WPAQ

The Voice of the Blue Ridge Mountains

Rounder CD 0404

Old Joe Clark, Cornbread & Butterbeans, When The Angels Rolled The Stone away, I'm Living Down here On Borrowed Land, Chicken Reel, How Will I Explain About You?, Mississippi Sawyer, Weeping Willow, Forgive Is Number One, Man Of Constant Sorrow, Honeysuckle Blues, A Mansion Will Be Mine, Feed Me Jesus, There'll Come A Time, Gonna Raise A Ruckus Tonight, Story Of The Drunken Driver, The Wreck Of The Old 97, This World Can't Stand Long, Whoa Mule, Natural Bridge Blues, God Loves His Children, I'll Meet You By The River, Cripple Creek, Way Down In My Soul, Billy In The Lowground.
Mention Mount Airy to those with an interest in old time American stringband music and they will almost immediately conjure up the names of Tommy Jarrell, Fred Cockerham, Oscar Jenkins and any other of a number who have come to fall into the description Round Peak Area Musicians.  Alternatively they may bring to mind the annual fiddler's convention held in the town each June and which draws together old timers of all ages like a magnet.  To others of a certain age the town may equally and readily be named as birth place of Andy Griffiths who had a long running and very popular television show from a number of years back and which can still be seen in the locality.  With the issue of this disc however the lover of real country music will be made aware of yet another jewel in the crown of this small town in the Appalachian foothills; Radio Station WPAQ.

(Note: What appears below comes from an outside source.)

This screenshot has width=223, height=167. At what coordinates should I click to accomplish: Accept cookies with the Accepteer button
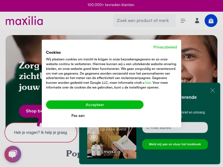click(95, 105)
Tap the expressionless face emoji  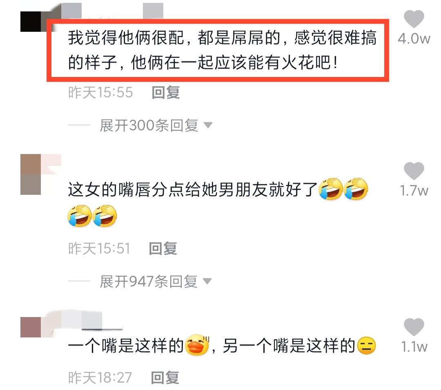coord(366,345)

Opened on Groundhog Day 1948, this station is indeed an anachronism, a regular small town radio station that still features real country music in it's programming and which doesn't have a computer controlled schedule of the big hat pop music that passes for country music in the present day Nashville.  Ralph Epperson, owner-operator of the station, said in a radio interview "If people are doing the same thing in 25 places up and down the radio dial, why should I be number 26?"  As of 1999, live music by local musicians is still presented on Saturdays, whilst Epperson himself presents another programme featuring early recordings from the station's archives and other recording of local area musicians.  In addition the normal weekly playlists are peppered with recordings of local musicians.  Paul Brown a former News Director and Operations Manager at WPAQ, and fine old time musician in his own right, has put together this wonderful collection of recordings, all except one of which were made by the station, and he's done a great job.  He must have spent months going through what must be an enormous archive.

What you will not hear on this disc are what we might know as the usual suspects when the name Mount Airy comes up - that is, the likes of Jarrell and Jenkins mentioned above.  It seems that although these people have become heroes (and rightly so) among many revivalist musicians, they might have been considered Old Hat among the modern listeners of the the late forties and fifties.  One exception to this is fiddler Benton Flippen who still turns up at the annual fiddle contest each year and stands in the long, long line of musicians competing for the prizes on offer.  However it is not his fiddling that you will hear on this album but his very impressive lead banjo work particularly on Chicken Reel.  The opening track appropriately enough is a high speed fiddle led instrumental which could easily serve and maybe did serve as an appropriate signature tune.  It includes a slide guitar with a slightly western swing flavour.  The fiddler incidentally is Rev H O 'Sleepy' Jenkins, son of the above named Oscar Jenkins and grandson of Frank Jenkins who recorded many years back with Tommy Jarrell's father Ben as a member of DaCosta Woltz's Southern Broadcasters.  Cornbread and Butterbeans by the Carolina Sunshine Trio is an old fashioned novelty song of the era which includes the somewhat intriguing lines "eating beans and making love as long as I am able".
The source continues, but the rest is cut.